**Document text**.
######

So I have a design which incorporates CRC32C checksums to ensure data hasn't been damaged. I decided to use CRC32C because I can have both a software version and a hardware-accelerated version if the computer the software runs on supports SSE 4.2
I'm going by Intel's developer manual (vol 2A), which seems to provide the algorithm behind the crc32 instruction. However, I'm having little luck. Intel's developer guide says the following:
BIT_REFLECT32: DEST[31-0] = SRC[0-31]
MOD2: Remainder from Polynomial division modulus 2
TEMP1[31-0] <- BIT_REFLECT(SRC[31-0])
TEMP2[31-0] <- BIT_REFLECT(DEST[31-0])
TEMP3[63-0] <- TEMP1[31-0] << 32
TEMP4[63-0] <- TEMP2[31-0] << 32
TEMP5[63-0] <- TEMP3[63-0] XOR TEMP4[63-0]
TEMP6[31-0] <- TEMP5[63-0] MOD2 0x11EDC6F41
DEST[31-0] <- BIT_REFLECT(TEMP6[31-0])
Now, as far as I can tell, I've done everything up to the line starting TEMP6 correctly, but I think I may be either misunderstanding the polynomial division, or implementing it incorrectly. If my understanding is correct, 1 / 1 mod 2 = 1, 0 / 1 mod 2 = 0, and both divides-by-zero are undefined.
What I don't understand is how binary division with 64-bit and 33-bit operands will work. If SRC is 0x00000000, and DEST is 0xFFFFFFFF, TEMP5[63-32] will be all set bits, while TEMP5[31-0] will be all unset bits.
If I was to use the bits from TEMP5 as the numerator, there would be 30 divisions by zero as the polynomial 11EDC6F41 is only 33 bits long (and so converting it to a 64-bit unsigned integer leaves the top 30 bits unset), and so the denominator is unset for 30 bits.
However, if I was to use the polynomial as the numerator, the bottom 32 bits of TEMP5 are unset, resulting in divides by zero there, and the top 30 bits of the result would be zero, as the top 30 bits of the numerator would be zero, as 0 / 1 mod 2 = 0.
Am I misunderstanding how this works? Just plain missing something? Or has Intel left out some crucial step in their documentation?
The reason I went to Intel's developer guide for what appeared to be the algorithm they used is because they used a 33-bit polynomial, and I wanted to make outputs identical, which didn't happen when I used the 32-bit polynomial 1EDC6F41 (show below).
uint32_t poly = 0x1EDC6F41, sres, crcTable[256], data = 0x00000000;
for (n = 0; n < 256; n++) {
sres = n;
for (k = 0; k < 8; k++)
sres = (sres & 1) == 1 ? poly ^ (sres >> 1) : (sres >> 1);
crcTable[n] = sres;
}
sres = 0xFFFFFFFF;
for (n = 0; n < 4; n++) {
sres = crcTable[(sres ^ data) & 0xFF] ^ (sres >> 8);
}
The above code produces 4138093821 as an output, and the crc32 opcode produces 2346497208 using the input 0x00000000.

######

**Provided data**.
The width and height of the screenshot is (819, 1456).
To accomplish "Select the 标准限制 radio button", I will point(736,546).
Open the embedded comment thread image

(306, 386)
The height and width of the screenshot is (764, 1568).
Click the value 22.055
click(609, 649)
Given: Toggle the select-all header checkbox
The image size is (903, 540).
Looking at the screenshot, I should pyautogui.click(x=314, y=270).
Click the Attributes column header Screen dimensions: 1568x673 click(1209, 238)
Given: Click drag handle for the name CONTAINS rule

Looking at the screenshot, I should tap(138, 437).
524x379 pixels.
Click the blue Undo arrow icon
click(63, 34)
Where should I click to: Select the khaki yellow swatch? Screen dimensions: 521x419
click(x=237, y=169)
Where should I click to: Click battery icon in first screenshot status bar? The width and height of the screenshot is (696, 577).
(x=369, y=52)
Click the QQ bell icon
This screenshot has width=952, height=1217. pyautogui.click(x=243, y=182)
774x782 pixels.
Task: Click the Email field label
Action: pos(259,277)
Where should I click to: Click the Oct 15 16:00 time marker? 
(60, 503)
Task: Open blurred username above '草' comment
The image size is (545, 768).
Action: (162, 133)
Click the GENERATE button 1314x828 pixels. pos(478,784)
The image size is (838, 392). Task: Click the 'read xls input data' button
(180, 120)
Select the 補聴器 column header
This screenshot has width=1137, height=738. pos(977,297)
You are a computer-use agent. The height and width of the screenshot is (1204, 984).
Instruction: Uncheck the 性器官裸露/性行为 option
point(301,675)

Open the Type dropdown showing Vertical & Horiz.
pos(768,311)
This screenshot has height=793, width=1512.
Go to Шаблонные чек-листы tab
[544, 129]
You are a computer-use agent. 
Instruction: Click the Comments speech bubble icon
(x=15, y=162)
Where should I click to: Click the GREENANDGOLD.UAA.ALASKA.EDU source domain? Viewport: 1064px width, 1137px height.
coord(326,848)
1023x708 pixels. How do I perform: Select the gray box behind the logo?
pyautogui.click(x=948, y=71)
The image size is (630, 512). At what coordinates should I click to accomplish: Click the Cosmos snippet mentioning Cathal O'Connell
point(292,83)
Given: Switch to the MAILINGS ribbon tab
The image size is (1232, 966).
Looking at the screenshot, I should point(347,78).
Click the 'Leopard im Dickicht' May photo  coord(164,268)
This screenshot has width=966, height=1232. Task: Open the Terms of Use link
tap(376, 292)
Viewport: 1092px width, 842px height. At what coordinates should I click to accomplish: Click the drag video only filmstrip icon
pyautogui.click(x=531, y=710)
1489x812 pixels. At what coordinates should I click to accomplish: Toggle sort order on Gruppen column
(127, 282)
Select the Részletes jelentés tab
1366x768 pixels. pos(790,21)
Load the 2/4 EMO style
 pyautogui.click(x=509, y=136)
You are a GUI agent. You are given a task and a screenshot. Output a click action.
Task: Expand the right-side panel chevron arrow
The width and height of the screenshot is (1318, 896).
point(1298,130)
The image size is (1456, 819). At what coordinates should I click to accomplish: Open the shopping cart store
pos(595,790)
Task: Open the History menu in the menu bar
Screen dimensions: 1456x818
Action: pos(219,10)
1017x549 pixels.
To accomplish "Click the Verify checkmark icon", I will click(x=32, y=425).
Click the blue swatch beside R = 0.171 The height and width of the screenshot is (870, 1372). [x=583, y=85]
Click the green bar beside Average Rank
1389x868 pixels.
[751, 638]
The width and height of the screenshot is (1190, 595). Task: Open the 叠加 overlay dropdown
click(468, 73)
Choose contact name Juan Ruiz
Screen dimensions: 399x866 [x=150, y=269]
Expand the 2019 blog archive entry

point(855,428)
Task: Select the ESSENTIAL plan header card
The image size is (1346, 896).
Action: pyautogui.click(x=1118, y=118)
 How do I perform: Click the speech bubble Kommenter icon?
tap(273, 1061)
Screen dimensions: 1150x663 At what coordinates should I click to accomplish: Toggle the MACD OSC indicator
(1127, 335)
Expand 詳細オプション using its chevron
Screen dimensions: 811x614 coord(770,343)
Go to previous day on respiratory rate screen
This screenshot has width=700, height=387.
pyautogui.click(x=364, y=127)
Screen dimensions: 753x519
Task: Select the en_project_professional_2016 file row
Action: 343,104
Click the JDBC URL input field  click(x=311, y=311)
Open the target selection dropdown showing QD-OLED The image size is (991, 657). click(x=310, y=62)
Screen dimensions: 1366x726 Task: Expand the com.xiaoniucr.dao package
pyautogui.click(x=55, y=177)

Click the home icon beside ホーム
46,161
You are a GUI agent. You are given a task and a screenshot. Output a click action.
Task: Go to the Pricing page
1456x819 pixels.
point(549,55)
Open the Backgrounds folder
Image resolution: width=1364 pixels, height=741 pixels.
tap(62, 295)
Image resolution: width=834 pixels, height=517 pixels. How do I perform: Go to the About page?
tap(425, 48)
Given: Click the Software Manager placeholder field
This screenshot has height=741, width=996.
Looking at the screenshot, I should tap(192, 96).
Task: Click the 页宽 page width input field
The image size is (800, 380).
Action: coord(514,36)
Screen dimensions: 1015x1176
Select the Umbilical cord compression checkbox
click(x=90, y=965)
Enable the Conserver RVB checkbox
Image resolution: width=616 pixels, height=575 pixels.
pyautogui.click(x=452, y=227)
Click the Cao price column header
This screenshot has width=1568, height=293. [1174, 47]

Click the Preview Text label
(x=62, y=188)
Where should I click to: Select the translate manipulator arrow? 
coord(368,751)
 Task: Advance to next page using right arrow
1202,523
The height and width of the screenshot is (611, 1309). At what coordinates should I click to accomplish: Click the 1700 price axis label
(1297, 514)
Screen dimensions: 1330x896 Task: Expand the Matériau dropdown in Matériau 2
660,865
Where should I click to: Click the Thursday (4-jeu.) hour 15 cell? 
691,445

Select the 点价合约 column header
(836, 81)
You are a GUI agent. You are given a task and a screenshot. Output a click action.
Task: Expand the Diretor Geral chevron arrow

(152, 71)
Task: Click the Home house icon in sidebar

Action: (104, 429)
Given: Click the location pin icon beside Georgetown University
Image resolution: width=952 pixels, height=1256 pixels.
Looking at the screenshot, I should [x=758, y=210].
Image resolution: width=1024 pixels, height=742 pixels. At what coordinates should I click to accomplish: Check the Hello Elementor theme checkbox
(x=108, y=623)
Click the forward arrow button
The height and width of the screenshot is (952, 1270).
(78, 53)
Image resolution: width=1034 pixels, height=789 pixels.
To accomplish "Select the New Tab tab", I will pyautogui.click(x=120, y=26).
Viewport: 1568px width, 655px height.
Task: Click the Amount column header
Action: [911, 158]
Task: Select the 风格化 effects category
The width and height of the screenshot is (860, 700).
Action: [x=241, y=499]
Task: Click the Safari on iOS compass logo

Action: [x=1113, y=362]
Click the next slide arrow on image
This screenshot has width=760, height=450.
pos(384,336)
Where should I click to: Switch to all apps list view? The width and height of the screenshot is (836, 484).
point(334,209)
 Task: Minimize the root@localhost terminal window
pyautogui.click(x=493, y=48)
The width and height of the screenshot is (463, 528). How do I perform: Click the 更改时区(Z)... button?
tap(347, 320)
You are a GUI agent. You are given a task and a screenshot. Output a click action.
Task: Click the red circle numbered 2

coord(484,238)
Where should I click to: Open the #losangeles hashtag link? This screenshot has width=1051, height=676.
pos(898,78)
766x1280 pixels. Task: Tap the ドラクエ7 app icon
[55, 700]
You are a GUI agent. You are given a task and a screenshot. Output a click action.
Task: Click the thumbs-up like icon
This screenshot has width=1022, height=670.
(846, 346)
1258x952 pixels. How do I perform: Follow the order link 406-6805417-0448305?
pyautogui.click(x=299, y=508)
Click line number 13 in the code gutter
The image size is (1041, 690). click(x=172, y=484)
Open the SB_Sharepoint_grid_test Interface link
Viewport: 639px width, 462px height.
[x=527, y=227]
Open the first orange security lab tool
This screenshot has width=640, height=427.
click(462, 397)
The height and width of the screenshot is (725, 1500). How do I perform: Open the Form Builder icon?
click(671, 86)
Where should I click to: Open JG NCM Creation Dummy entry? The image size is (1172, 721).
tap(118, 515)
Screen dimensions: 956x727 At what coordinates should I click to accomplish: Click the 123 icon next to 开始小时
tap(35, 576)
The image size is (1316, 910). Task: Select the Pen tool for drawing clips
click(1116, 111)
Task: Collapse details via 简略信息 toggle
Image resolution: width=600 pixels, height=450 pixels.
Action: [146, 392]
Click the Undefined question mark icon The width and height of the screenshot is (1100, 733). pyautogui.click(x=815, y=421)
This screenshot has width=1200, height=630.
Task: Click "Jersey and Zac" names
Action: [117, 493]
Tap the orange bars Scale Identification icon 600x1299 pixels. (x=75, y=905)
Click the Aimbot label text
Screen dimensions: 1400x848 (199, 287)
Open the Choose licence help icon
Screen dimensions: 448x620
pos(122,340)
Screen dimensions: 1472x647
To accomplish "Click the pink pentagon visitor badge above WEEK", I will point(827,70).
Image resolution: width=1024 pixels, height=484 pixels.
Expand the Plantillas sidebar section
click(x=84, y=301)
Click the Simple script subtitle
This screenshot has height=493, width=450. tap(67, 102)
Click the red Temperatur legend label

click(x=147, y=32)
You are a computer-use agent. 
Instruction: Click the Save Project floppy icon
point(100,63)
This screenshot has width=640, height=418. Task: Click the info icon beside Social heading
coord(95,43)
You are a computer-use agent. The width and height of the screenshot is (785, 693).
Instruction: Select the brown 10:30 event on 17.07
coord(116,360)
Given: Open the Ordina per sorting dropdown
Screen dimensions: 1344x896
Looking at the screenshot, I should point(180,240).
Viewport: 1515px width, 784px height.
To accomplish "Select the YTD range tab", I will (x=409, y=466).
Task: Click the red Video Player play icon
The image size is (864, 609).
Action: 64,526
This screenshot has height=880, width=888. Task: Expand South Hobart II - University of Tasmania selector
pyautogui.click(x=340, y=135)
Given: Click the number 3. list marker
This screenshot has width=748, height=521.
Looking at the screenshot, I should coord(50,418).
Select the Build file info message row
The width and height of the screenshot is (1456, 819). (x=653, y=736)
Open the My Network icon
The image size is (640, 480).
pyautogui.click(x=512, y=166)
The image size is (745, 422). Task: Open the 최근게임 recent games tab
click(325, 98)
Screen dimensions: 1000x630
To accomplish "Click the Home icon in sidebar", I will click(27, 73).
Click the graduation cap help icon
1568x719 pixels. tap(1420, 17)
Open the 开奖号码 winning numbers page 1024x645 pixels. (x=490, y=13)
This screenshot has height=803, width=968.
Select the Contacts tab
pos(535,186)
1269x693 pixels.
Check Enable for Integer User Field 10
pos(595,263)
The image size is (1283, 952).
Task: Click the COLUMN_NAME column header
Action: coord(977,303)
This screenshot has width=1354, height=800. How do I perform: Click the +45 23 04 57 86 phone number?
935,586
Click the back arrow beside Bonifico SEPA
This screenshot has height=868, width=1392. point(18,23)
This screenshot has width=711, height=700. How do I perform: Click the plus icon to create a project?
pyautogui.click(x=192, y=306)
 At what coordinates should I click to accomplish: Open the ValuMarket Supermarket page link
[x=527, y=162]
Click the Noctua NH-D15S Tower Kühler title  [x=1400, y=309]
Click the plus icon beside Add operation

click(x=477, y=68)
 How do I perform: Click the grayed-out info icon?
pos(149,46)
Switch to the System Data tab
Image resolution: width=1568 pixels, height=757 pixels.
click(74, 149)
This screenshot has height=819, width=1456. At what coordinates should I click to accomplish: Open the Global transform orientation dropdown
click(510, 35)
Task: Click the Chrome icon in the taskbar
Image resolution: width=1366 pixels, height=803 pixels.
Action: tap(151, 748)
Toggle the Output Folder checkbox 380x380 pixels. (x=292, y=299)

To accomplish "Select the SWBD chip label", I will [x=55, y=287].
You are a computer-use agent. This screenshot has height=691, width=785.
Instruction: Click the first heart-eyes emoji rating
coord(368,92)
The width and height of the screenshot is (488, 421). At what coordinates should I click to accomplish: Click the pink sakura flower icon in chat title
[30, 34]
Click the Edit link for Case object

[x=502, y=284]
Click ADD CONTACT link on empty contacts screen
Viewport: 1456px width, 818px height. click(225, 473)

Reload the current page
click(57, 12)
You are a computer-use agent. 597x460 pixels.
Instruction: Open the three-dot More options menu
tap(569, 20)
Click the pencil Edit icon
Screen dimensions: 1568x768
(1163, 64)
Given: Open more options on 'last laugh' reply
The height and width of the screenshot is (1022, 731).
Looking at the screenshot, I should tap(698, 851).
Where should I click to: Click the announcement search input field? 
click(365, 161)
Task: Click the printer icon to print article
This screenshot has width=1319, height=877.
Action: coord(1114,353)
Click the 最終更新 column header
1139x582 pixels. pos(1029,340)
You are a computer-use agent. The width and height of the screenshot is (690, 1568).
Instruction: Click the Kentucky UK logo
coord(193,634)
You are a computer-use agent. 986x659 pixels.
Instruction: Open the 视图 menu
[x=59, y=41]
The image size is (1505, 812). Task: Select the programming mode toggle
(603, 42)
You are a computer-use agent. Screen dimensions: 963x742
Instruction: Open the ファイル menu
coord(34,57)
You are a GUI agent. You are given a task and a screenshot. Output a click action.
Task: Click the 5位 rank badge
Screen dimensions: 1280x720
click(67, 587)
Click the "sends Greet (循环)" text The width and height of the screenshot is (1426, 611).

######

**Set exercise 1**.
Answer these questions from the CRC32C thread.
(a) Which instruction set must a computer support for the hardware-accelerated version to be available?
(b) Which volume of Intel's developer manual does the poster follow?
(c) What output does the software code produce for the input 0x00000000?
**Set exercise 2**.
Reproduce the CRC32C thread word for word between "uint32_t poly = 0x1EDC6F41, sres, crcTable[256], data" and "the input 0x00000000.", inclusive.
**Set exercise 3**.
Extend the CRC32C thread, picking up right after its final sentence.
The entries are separate material and have no connection to the CRC32C thread.

**Answer 1**.
(a) SSE 4.2
(b) Volume 2A
(c) 4138093821

**Answer 2**.
uint32_t poly = 0x1EDC6F41, sres, crcTable[256], data = 0x00000000;
for (n = 0; n < 256; n++) {
sres = n;
for (k = 0; k < 8; k++)
sres = (sres & 1) == 1 ? poly ^ (sres >> 1) : (sres >> 1);
crcTable[n] = sres;
}
sres = 0xFFFFFFFF;
for (n = 0; n < 4; n++) {
sres = crcTable[(sres ^ data) & 0xFF] ^ (sres >> 8);
}
The above code produces 4138093821 as an output, and the crc32 opcode produces 2346497208 using the input 0x00000000.

**Answer 3**.
Sorry if this is badly written or incomprehensible in places, it is rather late for me.
Here are both software and hardware versions of CRC-32C. The software version is optimized to process eight bytes at a time. The hardware version is optimized to run three crc32q instructions effectively in parallel on a single core, since the throughput of that instruction is one cycle, but the latency is three cycles.
crc32c.c:
/* crc32c.c -- compute CRC-32C using the Intel crc32 instruction
* Copyright (C) 2013, 2021, 2023 Mark Adler
* Version 1.3 7 Dec 2023 Mark Adler
*/
/*
This software is provided 'as-is', without any express or implied
warranty. In no event will the author be held liable for any damages
arising from the use of this software.
Permission is granted to anyone to use this software for any purpose,
including commercial applications, and to alter it and redistribute it
freely, subject to the following restrictions:
1. The origin of this software must not be misrepresented; you must not
claim that you wrote the original software. If you use this software
in a product, an acknowledgment in the product documentation would be
appreciated but is not required.
2. Altered source versions must be plainly marked as such, and must not be
misrepresented as being the original software.
3. This notice may not be removed or altered from any source distribution.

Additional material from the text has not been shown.